WORK TO BE COMPLETED – From the text on Cabral's writings, quote the passage starting at "Some of the" and ending at "Resistance and Decolonization).".

SOURCE DOCUMENT –
%%
Some of the key texts in which he expounds on the reality they are acting upon are ‘The Agricultural Census Of Guiné’ (written by Cabral when he was working as an agronomist for the colonial government in the early 1950s) and ‘Unity and Struggle’ (both in the Unity and Struggle book), ‘Brief analysis of the Social Structure in Guinea’ (Revolution in Guinea) and ‘Analysis of a Few Types of Resistance’ (in Resistance and Decolonization).

‘But only during the struggle, launched from a satisfactory base of political and moral unity, is the complexity of cultural problems raised in all its dimensions. This frequently requires successive adaptations of strategy and tactics to the realities which only the struggle is capable of revealing.’ (Cabral, ‘National Liberation and Culture’ in Return to the Source, 1973, p.53)

Modes of production

‘The ideological deficiency, not to say the total lack of ideology, within the National Liberation movements – which is basically due to ignorance of a historical reality which these movements claim to transform – constitutes one of the greatest weaknesses of our struggle against imperialism, if not the greatest weakness of all.’

‘Those who affirm – in our case correctly – that the motive force of history is the class struggle would certainly agree to a revision of this affirmation to make it more precise and give it an even wider field of application if they had a better knowledge of the essential characteristics of certain colonised peoples, that is to say peoples dominated by imperialism. In fact, in the general evolution of humanity and of each of the peoples of which it is composed, classes appear neither as a generalised and simultaneous phenomenon throughout the totality of these groups, nor as a finished, perfect, uniform and spontaneous whole. The definition of classes within one or several human groups is a fundamental consequence of the progressive development of the productive forces and of the characteristics of the distribution of the wealth produced by the group or usurped from others. That is to say that the socio-economic phenomenon class is created and develops as a function of at least two essential and interdependent variables – the level of productive forces and the pattern of ownership of the means of production. This development takes place slowly, gradually, and unevenly, by quantitative and generally imperceptible variations in the fundamental components; once a certain degree of accumulation is reached, this process then leads to a qualitative jump, characterised by the appearance of classes and of conflict between them.’

‘This leads us to pose the following question: does history begin only with the development of a phenomenon of class, and consequently of class struggle? To reply in the affirmative would be to place outside history the whole period of life of human groups from the discovery of hunting, and later of nomadic and sedentary agriculture, to the organisation of herds and the private appropriation of land. It would also be to consider – and this we refuse to accept – that various human groups in Africa, Asia and Latin America were living without history, or outside history, at the time when they were subjected to the yoke of imperialism. It would be to consider that the peoples of our countries, such as the Balantes of Guinea, the Coaniamas of Angola, and the Macondes of Mozambique, are still living today – if we abstract the slight influence of colonialism to which they have been subjected – outside history, or that they have no history.’(Cabral, ‘Weapon of Theory’ in Revolution in Guinea, 1974, p.75).
%%
LISTED ENTRIES –
%%
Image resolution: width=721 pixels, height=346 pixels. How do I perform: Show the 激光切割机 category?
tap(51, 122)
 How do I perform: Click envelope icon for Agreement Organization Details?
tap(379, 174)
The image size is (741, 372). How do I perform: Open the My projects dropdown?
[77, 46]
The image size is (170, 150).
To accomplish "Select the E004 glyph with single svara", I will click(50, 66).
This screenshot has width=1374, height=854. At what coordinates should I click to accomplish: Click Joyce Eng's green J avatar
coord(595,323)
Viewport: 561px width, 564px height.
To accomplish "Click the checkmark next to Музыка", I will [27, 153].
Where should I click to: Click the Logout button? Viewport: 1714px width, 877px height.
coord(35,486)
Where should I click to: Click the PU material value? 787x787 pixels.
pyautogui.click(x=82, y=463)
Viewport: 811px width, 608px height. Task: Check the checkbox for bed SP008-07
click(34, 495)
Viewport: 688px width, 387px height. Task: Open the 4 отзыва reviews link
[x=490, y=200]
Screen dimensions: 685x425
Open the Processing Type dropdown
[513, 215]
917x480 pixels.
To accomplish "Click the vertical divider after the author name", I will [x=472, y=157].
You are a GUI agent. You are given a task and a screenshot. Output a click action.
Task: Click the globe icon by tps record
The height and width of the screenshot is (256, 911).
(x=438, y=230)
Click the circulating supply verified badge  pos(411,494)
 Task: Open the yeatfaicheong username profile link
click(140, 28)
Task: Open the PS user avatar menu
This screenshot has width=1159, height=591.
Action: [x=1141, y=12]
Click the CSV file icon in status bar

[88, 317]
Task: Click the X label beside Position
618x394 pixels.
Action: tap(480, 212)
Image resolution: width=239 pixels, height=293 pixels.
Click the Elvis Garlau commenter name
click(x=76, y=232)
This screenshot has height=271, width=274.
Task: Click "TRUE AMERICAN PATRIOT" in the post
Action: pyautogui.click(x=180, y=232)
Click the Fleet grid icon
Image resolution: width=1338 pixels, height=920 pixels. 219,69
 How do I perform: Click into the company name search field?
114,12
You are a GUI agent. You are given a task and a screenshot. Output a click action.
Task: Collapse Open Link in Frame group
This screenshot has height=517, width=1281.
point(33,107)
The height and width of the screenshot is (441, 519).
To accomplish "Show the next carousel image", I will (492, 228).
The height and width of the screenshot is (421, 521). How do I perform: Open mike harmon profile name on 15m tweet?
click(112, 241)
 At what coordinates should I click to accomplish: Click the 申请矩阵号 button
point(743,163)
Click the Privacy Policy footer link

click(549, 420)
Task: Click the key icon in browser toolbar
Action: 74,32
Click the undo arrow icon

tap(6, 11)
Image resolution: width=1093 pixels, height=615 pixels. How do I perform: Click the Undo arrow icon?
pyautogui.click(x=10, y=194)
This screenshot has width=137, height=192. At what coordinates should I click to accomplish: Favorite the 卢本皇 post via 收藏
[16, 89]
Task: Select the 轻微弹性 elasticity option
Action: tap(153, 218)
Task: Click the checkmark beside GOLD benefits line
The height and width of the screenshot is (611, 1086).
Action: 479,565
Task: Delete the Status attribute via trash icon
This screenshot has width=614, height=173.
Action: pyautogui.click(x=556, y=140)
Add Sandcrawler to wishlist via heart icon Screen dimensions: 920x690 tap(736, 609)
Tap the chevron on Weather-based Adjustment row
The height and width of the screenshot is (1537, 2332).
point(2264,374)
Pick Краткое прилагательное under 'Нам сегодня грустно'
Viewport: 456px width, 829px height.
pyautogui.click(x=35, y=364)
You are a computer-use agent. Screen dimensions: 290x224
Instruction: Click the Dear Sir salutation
%%
SOLUTION FOR THIS EXERCISE –
Some of the key texts in which he expounds on the reality they are acting upon are ‘The Agricultural Census Of Guiné’ (written by Cabral when he was working as an agronomist for the colonial government in the early 1950s) and ‘Unity and Struggle’ (both in the Unity and Struggle book), ‘Brief analysis of the Social Structure in Guinea’ (Revolution in Guinea) and ‘Analysis of a Few Types of Resistance’ (in Resistance and Decolonization).